**WORK TO BE COMPLETED:**
The range runs from the line containing "Task: Click the threat detection tagline line" to the last line of the entries. Restate those lines word for word, without the pictures.

STORED DATA section start

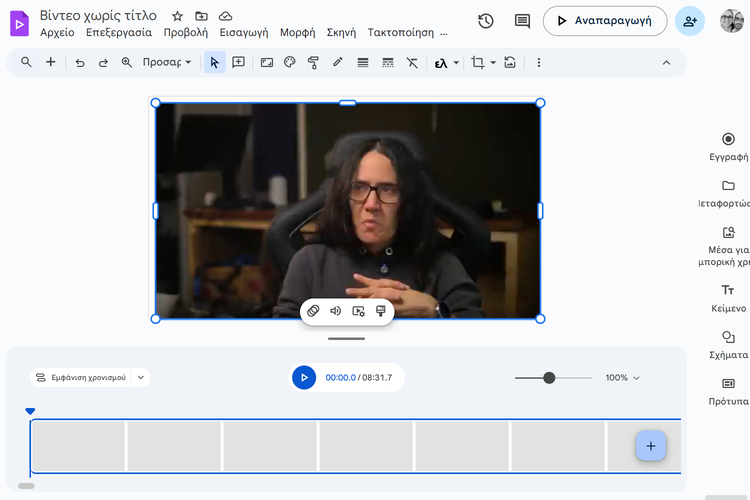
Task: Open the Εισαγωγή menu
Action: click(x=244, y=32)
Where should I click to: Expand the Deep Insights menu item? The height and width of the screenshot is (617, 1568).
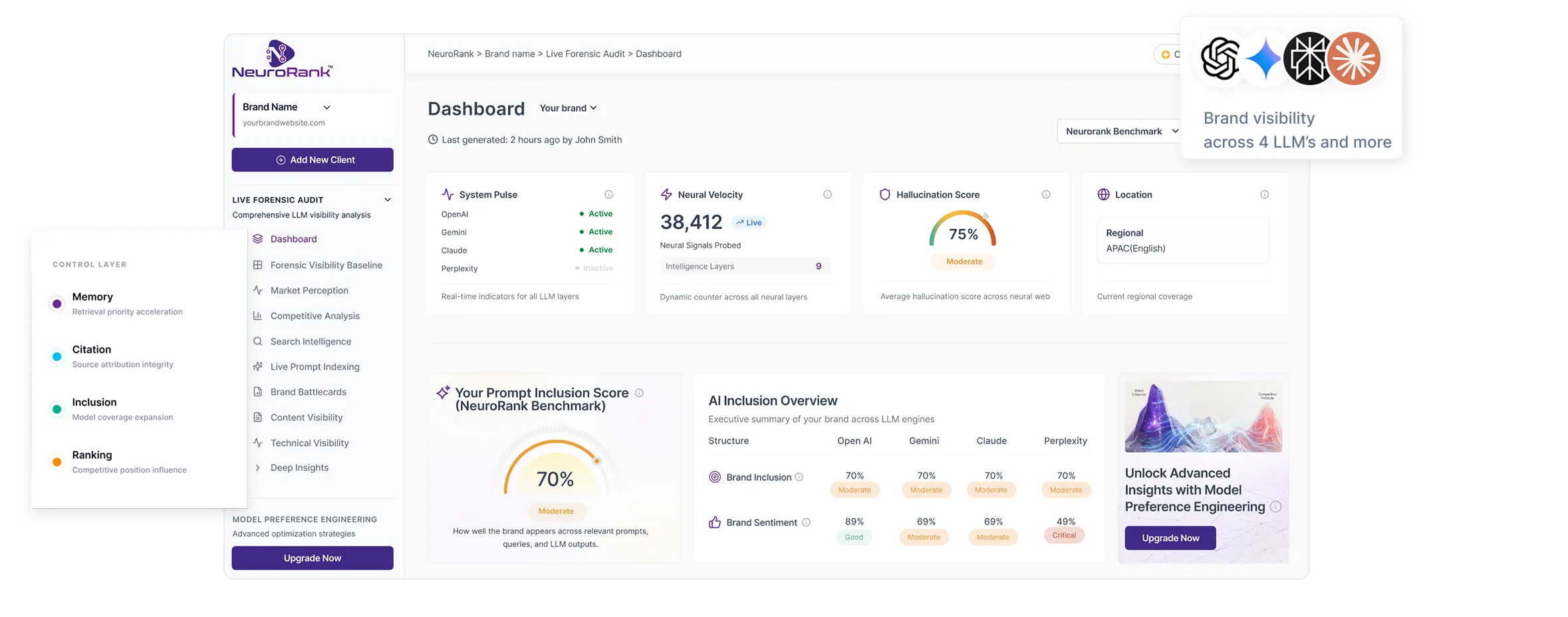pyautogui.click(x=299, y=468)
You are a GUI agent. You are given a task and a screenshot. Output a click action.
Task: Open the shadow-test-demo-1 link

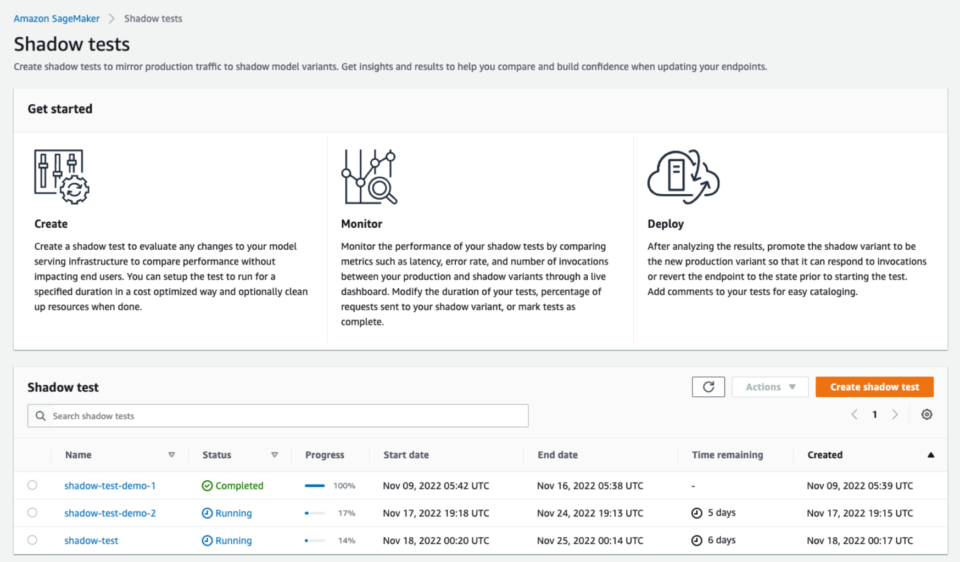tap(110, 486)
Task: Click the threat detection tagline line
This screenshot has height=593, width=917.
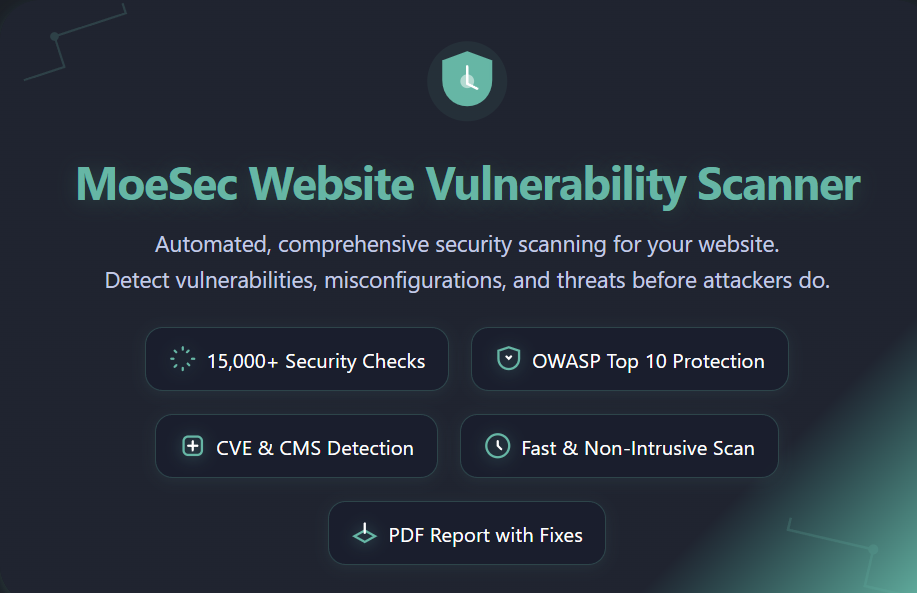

STORED DATA section end

**RESULT FOR THIS EXERCISE:**
Task: Click the threat detection tagline line
This screenshot has height=593, width=917.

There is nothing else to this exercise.